** Begin **

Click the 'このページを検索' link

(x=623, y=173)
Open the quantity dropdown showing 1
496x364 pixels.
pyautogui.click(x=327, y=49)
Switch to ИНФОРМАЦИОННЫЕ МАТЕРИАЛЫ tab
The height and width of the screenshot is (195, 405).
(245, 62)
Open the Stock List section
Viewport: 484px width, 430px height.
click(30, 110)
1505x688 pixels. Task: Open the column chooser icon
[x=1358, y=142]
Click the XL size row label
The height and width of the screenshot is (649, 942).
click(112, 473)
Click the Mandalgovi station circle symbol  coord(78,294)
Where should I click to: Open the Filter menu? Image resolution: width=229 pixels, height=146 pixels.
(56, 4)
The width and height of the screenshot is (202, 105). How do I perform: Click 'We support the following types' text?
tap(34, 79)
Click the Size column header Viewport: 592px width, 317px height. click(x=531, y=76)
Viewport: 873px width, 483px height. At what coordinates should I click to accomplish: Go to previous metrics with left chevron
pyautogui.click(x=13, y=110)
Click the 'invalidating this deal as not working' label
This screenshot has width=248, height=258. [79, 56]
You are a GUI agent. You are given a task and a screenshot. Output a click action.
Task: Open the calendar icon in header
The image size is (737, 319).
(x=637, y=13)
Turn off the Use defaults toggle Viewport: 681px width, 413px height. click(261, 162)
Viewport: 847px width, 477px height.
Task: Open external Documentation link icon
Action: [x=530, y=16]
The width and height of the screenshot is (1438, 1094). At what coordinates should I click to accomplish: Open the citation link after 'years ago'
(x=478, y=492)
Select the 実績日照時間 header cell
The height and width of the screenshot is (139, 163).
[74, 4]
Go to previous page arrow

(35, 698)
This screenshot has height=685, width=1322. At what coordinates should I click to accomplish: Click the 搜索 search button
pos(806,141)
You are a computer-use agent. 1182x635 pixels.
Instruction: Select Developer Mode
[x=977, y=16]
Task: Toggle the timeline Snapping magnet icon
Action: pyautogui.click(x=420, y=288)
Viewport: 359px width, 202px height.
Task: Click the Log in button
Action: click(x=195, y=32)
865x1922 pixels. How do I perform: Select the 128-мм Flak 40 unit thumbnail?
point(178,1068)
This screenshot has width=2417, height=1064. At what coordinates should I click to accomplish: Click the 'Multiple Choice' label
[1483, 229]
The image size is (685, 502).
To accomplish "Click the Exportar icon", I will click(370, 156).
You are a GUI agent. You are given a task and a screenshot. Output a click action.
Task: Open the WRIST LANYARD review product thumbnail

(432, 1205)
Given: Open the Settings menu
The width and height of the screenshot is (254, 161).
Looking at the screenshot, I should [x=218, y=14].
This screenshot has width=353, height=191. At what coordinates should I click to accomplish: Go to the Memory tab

** End **

- _What to produce_
Quote the entries above exactly, starting with the line containing "This screenshot has width=2417, height=1064." and going on through the last line of the entries.

- _The reply_
This screenshot has width=2417, height=1064. At what coordinates should I click to accomplish: Click the 'Multiple Choice' label
[1483, 229]
The image size is (685, 502).
To accomplish "Click the Exportar icon", I will click(370, 156).
You are a GUI agent. You are given a task and a screenshot. Output a click action.
Task: Open the WRIST LANYARD review product thumbnail

(432, 1205)
Given: Open the Settings menu
The width and height of the screenshot is (254, 161).
Looking at the screenshot, I should [x=218, y=14].
This screenshot has width=353, height=191. At what coordinates should I click to accomplish: Go to the Memory tab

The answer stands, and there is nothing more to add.